Discurso simultaneamente denso e delicioso,
seminal e fascinante, que faz uma cabal inteligência, profunda, das atitudes e
fatos humanos, dos fenômenos e processos antropossociais, históricos,
políticos, econômicos. Poucos cientistas foram artistas como Cascudo, o texto
belo e perfeito, um texto de ciência que enuncia e emociona, expressa e
explica, significado e significante na unidade que diz e convence. Lembro-me de
poucos que podem se aproximar dele. Entre nós, talvez Gilberto Freyre, Anísio
Teixeira. Mais contemporâneos, um Darcy Ribeiro. Nos textos técnicos, o genial
arquiteto Lúcio Costa, um belo texto. No exterior, os escritos filosóficos de
Maritain e de Sartre.
(....................................................)
Num passeio de olhos pelos anais do Instituto,
além de Luís da Câmara Cascudo, vislumbro muitos varões da árvore dos Câmara,
todos descendentes do Tenente Manoel Raposo da Câmara, morgado português da
Ilha de São Miguel, dos Açores, que aqui chegou no início do Século XVIII e se
casou com uma natalense: o sócio-fundador Francisco Carlos Pinheiro da Câmara,
Anfilóquio Carlos Soares da Câmara, Adaucto Miranda Raposo da Câmara, meu tio-avô
Aprígio Soares da Câmara, meu pai, José Augusto da Câmara Torres. Das
greis dos Nóbrega e dos Torres, outros, certamente, tiveram aqui assento.
Meu tio-avô, Aprígio Câmara, natural de
Santana do Matos, onde hoje é nome de rua, foi sócio-correspondente do
Instituto. Lecionou no Rio Grande do Norte e na Paraíba. Foi diretor da Escola
Normal de Mossoró em 1925. Ainda jovem, migrou para São Paulo, onde também
ensinou e se bacharelou em Direito. Tornou-se um dos maiores advogados
brasileiros, com grande prestígio na elite paulistana. Foi amigo muito próximo
de Olegário Mariano e de outros intelectuais e artistas paulistas. Aprígio
Câmara e Câmara Cascudo foram grandes amigos, fraternais, próximos.
Corresponderam-se dos anos 1940 aos anos 1960. Guardo cartas nas quais Cascudo
o trata de “querido primo”. Em outras, leio os tratamentos: “Aprígio
magnificente”, ”Meu coração”, “Conde da Câmara, Grande Primo!”
▬▬▬
[INSTRUÇÕES DO EXERCÍCIO]:
1. No trecho sobre Câmara Cascudo, em que ano Aprígio Câmara dirigiu a Escola Normal de Mossoró?
2. Escreva a continuação do trecho sobre Câmara Cascudo e a família Câmara, começando logo após a última frase apresentada.
▬▬▬
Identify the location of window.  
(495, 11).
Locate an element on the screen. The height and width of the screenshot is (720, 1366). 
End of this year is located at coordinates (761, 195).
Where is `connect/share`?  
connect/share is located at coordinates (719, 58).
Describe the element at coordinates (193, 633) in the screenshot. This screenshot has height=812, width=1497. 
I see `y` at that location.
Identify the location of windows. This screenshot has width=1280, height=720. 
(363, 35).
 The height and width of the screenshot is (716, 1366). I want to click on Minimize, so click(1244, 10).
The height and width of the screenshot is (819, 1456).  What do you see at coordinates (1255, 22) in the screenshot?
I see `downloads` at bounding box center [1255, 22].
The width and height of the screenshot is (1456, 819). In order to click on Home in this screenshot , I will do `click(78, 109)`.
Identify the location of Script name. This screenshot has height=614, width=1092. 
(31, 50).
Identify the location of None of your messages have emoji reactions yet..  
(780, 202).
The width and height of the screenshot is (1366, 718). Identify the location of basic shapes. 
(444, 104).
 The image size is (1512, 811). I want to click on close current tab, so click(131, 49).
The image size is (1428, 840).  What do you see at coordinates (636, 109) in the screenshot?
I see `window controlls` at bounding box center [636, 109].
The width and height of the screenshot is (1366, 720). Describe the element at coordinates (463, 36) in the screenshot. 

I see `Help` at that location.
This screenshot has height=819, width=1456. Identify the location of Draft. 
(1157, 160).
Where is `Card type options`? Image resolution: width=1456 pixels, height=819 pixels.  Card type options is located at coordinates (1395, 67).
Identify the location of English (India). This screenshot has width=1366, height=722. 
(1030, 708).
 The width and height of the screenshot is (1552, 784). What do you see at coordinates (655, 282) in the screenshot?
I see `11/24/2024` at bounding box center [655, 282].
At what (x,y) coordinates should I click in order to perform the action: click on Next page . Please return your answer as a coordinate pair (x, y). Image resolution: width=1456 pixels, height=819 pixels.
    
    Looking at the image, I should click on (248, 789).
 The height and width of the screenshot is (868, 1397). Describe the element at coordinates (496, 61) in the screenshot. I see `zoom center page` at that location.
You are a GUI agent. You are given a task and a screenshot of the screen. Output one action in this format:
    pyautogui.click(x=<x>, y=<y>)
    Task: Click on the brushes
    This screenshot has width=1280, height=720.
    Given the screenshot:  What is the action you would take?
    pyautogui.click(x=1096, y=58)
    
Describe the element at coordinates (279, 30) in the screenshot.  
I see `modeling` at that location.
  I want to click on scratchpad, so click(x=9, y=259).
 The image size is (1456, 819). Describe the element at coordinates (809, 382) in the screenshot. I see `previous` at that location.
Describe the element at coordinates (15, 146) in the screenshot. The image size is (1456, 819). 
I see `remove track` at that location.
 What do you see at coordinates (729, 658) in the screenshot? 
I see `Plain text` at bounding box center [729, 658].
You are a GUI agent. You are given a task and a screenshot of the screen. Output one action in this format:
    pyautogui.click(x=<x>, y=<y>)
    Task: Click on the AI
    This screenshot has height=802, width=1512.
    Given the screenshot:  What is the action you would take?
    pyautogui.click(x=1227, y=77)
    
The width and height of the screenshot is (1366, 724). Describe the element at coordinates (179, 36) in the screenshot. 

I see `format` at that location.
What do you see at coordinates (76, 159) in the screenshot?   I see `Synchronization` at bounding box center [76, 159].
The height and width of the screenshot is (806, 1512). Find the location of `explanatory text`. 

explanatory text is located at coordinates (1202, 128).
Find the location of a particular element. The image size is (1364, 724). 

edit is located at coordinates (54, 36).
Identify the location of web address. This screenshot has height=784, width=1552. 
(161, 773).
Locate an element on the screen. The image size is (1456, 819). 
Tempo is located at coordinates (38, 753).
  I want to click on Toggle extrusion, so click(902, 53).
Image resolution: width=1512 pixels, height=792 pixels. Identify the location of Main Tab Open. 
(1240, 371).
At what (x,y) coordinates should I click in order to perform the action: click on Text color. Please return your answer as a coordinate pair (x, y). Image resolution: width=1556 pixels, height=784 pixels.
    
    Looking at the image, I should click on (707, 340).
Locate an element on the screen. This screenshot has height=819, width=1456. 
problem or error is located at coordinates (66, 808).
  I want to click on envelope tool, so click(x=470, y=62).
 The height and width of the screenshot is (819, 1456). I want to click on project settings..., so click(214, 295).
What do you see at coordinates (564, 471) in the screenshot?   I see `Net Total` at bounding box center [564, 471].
▬▬▬
[RESPOSTAS ESPERADAS]:
1. Em 1925.

2.
e até um inusitado “Minha Flor”, que Cascudo explica a Aprígio: “Você
é a única flor masculina”. Aprígio viabilizou uma viagem de Cascudo Portugal
e África, dando-lhe o apoio de amigos que tinha nos dois continentes.
(.....................................................)
Ilustres
consócios, minhas senhoras, meus senhores, para saudar o aniversário desta
insigne Casa de Labor e de Beleza, ilustres
consócios, para saudar o aniversário do Instituto, venho, no meu ingresso como Sócio
Correspondente, evocar o nome e a memória de um homem público, que, por toda a
vida, encarnou o espírito que alimenta e conduz esta entidade, e pelo qual ela
se reconhece e se justifica: a liberdade de pensamento e de expressão, o livre
e universal acesso à Cultura, o serviço à comunidade. Venho, nesta noite
festiva, evocar a memória, a trajetória, o pensamento e a obra, de um
verdadeiro Homem Público: Câmara Torres,
jornalista, educador, advogado e político, Sócio Efetivo deste sodalício,
falecido em 1998. Meu pai. Meu pai que foi meu primeiro mestre, essencial,
precípuo, permanente, vital. Durante toda a vida. Exemplo de vida, exemplo de
homem. Imperfeito, falível. Princípio, valor, sêmen, luzeiro. Referência para
viver, para ser homem. Divergimos, muitas vezes, nas circunstâncias, ao nível
conjuntural, opiniático, secundário, periférico, metodológico. Convergíamos nos
valores, nos princípios, nos fundamentos, nas razões e causas últimas das
cousas. Éramos semelhantes e diferentes. Eu era seu filho. Eu sou seu filho.
Venho
vos falar de um Homem Público, o caicoense José Augusto da Câmara Torres. Mas
não cinjo o conceito de “homem público” àquele que, apenas e ocasionalmente,
ocupa cargo ou função no Estado. Seria reduzir a dimensão de um verdadeiro
Homem Público, no seu real significado sociológico e político. Falo do cidadão
que faz da sua vida, da sua existência, uma missão, um dever para o outro, um
trabalho para os outros, um contínuo construir para o povo, para a sociedade.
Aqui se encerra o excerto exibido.